The tasks:
**1.** From the post on how Republicans win elections, reproduce verbatim the passage starting with "Excerpts from Will’s" and going on through "Karl Rove knows.".
**2.** Answer the following questions using the post on how Republicans win elections:
(a) For which newspaper do Tom Hamburger and Peter Wallsten report?
(b) What is the title of their book?
(c) According to the excerpt, drinkers of which spirit are disproportionately Democratic?
**3.** List every person named in the post on how Republicans win elections.

Selected passage:
Saturday, July 15, 2006

How Republicans Win



George Will is spreading the word about how Republicans win elections, drawing on the work of Los Angeles Times reporters Tom Hamburger and Peter Wallsten. Their book, One Party Country, refers to where the authors think Republicans are headed, unless Democrats get their act in gear.

Excerpts from Will’s column:

Democrats face "tremendous odds" in their quest to avoid "marginalization" [unless they use] what Republicans embrace, marketing information and what they theoretically are wary of, federal power. . .Did you know that bourbon drinkers are disproportionately Republican and gin drinkers disproportionately Democratic? Karl Rove knows.

[Rove’s] slivers were trimmed from the Democratic base in so many places, "the shift," Hamburger and Wallsten write, "did not always register in national polls, or on the radar of Democratic strategists. It was the political equivalent of stealth technology in air power: Democrats would feel the bombs explode, but they could not see the bombers."

Raw data:
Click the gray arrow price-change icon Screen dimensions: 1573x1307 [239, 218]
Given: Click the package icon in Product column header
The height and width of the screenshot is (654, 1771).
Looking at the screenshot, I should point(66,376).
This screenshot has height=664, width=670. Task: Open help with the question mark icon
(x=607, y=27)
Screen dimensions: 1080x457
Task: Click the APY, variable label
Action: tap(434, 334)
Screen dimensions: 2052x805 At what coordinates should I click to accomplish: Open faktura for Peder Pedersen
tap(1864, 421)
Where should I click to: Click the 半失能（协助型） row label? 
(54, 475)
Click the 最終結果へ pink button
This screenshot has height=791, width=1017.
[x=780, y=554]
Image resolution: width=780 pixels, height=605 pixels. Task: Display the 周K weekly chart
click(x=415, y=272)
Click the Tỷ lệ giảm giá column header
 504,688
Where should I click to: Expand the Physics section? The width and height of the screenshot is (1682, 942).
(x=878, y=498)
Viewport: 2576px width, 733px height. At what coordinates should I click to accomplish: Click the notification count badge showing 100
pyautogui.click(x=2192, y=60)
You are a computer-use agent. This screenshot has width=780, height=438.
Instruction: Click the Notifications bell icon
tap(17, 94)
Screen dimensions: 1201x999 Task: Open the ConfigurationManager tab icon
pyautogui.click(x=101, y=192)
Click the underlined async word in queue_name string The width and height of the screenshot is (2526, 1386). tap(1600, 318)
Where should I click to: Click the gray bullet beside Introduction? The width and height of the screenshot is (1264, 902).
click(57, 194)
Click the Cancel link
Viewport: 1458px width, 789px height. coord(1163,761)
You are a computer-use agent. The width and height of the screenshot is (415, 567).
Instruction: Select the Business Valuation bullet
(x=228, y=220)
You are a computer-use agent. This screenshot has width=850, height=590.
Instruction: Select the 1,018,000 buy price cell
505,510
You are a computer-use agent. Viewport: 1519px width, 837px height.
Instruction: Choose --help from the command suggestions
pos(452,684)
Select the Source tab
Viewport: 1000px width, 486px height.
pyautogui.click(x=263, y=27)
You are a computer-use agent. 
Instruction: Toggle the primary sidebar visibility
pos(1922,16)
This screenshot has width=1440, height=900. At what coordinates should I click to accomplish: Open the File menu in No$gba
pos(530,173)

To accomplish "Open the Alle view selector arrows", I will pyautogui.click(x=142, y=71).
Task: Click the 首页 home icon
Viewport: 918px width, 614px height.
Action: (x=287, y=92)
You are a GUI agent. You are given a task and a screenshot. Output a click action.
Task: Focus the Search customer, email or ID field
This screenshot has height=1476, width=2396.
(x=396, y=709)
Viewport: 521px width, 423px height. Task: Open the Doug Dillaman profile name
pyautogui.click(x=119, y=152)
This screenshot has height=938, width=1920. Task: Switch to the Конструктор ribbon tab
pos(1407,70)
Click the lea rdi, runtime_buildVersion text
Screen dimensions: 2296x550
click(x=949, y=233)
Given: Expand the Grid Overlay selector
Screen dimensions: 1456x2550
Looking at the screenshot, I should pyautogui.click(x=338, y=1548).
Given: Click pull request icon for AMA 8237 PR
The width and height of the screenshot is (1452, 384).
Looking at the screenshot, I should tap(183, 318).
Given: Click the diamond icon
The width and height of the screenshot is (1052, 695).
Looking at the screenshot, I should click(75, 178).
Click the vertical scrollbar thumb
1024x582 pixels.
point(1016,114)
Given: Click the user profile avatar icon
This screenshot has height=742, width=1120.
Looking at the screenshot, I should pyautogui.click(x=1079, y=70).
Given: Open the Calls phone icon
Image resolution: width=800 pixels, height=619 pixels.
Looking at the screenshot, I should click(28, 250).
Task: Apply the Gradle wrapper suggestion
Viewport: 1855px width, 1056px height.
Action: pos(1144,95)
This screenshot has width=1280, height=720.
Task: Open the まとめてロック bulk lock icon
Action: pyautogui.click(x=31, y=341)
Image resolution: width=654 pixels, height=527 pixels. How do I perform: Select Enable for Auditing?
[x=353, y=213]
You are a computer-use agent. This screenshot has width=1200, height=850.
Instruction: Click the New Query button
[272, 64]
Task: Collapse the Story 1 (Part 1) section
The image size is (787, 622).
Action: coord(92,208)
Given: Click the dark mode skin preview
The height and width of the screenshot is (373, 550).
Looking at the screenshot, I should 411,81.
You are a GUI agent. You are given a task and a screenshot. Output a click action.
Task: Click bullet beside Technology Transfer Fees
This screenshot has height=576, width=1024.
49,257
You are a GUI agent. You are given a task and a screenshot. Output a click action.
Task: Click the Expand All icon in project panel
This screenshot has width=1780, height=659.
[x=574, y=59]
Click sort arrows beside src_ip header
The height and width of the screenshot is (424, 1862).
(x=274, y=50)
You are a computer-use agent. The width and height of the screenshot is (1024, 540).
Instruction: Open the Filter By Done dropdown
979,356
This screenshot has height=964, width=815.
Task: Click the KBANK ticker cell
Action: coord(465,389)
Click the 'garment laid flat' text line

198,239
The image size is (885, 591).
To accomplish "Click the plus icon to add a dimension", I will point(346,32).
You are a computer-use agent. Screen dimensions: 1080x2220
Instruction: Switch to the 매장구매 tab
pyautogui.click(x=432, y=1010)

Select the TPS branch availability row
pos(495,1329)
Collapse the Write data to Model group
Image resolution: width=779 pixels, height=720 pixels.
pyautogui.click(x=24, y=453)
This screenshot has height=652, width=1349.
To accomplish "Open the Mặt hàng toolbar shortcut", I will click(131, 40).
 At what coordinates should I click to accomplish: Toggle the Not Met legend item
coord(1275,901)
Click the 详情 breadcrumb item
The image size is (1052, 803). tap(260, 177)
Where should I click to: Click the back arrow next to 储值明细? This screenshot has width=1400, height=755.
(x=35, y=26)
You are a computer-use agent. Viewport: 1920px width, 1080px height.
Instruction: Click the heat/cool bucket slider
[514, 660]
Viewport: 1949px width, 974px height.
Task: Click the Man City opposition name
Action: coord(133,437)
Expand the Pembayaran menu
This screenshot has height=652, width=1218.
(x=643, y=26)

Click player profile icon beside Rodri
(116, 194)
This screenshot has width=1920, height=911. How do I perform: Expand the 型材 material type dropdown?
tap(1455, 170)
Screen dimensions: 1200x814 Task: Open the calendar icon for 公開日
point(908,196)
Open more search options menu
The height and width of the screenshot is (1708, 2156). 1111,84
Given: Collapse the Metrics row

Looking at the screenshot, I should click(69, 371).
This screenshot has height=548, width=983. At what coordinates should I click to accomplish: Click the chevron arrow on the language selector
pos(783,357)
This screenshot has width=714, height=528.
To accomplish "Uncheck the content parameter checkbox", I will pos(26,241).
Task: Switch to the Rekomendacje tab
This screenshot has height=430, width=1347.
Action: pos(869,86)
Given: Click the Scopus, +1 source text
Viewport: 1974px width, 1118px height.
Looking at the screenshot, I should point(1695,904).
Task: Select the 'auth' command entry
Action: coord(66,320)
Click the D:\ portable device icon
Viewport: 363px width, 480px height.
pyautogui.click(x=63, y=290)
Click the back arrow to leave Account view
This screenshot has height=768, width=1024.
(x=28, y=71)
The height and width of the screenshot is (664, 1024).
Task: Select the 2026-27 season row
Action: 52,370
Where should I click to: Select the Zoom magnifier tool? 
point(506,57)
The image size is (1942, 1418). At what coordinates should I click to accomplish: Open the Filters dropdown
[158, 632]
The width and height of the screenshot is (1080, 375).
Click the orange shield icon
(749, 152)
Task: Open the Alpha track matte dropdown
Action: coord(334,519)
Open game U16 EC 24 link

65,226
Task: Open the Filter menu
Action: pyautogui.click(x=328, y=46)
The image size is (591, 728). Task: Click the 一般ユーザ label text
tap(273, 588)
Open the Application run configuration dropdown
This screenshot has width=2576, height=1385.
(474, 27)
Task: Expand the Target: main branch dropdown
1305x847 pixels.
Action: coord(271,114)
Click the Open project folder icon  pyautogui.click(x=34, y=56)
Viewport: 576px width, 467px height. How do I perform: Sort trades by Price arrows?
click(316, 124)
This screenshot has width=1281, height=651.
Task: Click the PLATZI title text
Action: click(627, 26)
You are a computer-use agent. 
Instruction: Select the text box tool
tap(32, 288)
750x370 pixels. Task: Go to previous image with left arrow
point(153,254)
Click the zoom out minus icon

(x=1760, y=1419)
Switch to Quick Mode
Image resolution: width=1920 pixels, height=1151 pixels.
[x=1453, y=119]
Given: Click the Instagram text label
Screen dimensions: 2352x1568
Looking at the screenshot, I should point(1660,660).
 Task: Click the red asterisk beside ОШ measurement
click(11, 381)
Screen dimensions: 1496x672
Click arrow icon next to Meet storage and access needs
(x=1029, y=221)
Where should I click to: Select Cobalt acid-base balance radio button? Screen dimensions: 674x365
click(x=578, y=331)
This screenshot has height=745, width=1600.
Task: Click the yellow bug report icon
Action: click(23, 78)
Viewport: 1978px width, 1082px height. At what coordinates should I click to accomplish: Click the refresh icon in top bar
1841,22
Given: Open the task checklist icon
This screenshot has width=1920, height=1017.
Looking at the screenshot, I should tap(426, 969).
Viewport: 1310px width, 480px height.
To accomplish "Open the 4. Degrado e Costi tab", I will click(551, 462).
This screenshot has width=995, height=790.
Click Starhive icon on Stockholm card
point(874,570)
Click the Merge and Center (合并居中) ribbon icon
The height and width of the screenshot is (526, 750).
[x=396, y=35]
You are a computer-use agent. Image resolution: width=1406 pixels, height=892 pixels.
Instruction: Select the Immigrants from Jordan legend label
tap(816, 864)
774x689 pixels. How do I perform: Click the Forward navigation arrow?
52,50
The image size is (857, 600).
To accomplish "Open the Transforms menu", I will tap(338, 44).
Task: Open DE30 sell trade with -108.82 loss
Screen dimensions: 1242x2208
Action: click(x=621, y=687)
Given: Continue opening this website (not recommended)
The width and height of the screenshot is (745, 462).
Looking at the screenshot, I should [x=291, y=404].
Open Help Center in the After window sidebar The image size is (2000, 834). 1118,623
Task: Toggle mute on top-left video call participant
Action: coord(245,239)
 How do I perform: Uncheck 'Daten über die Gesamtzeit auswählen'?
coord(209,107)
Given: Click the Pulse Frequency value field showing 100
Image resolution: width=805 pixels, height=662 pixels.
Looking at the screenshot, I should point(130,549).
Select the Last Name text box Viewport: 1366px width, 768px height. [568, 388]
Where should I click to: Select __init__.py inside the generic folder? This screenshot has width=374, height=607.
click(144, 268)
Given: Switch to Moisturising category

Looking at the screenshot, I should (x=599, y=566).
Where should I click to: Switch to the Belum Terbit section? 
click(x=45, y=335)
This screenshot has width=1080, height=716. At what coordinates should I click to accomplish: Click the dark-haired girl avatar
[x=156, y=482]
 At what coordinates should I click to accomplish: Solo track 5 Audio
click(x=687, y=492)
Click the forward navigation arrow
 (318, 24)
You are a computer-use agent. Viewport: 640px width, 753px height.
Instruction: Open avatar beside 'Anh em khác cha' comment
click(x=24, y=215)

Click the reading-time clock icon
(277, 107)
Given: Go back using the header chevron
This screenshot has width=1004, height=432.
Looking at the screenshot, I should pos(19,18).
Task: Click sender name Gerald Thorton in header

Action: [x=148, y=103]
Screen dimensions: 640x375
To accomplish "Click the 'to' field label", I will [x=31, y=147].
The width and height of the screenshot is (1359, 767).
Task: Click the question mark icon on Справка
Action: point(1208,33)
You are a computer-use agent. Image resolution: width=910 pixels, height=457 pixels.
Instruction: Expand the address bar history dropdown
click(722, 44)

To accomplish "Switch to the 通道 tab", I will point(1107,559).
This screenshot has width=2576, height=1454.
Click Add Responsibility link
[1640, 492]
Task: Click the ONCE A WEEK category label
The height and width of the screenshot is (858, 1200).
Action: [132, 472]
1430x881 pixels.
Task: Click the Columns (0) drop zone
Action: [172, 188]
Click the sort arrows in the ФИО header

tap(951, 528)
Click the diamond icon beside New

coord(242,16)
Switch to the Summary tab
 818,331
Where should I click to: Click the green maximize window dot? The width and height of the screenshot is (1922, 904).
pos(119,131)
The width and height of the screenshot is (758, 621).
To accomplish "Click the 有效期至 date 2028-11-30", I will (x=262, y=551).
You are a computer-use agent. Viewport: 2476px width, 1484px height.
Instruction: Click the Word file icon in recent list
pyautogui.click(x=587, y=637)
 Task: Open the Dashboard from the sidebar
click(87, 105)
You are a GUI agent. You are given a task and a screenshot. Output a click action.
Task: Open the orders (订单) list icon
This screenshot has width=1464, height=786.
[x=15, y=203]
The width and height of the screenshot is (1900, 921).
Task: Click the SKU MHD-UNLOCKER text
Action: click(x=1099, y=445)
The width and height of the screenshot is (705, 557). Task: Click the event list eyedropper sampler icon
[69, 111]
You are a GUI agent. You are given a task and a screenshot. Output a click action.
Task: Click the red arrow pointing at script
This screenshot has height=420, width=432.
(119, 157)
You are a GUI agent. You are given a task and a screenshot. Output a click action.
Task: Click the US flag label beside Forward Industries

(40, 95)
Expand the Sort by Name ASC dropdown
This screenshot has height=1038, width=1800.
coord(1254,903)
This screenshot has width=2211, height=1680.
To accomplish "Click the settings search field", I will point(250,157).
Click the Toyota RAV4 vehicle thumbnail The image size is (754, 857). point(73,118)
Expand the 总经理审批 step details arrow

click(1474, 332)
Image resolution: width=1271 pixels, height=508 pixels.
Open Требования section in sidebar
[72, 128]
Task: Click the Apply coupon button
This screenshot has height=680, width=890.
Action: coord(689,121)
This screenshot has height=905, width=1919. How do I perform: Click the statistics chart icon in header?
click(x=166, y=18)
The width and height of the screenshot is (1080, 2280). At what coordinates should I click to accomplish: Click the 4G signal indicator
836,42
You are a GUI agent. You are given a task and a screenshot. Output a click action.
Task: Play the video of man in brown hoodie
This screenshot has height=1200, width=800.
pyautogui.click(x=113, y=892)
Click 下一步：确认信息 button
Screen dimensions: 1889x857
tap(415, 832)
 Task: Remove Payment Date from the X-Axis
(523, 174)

The replies:
**1.**
Excerpts from Will’s column:

Democrats face "tremendous odds" in their quest to avoid "marginalization" [unless they use] what Republicans embrace, marketing information and what they theoretically are wary of, federal power. . .Did you know that bourbon drinkers are disproportionately Republican and gin drinkers disproportionately Democratic? Karl Rove knows.

**2.**
(a) The Los Angeles Times
(b) One Party Country
(c) Gin

**3.**
George Will
Tom Hamburger
Peter Wallsten
Karl Rove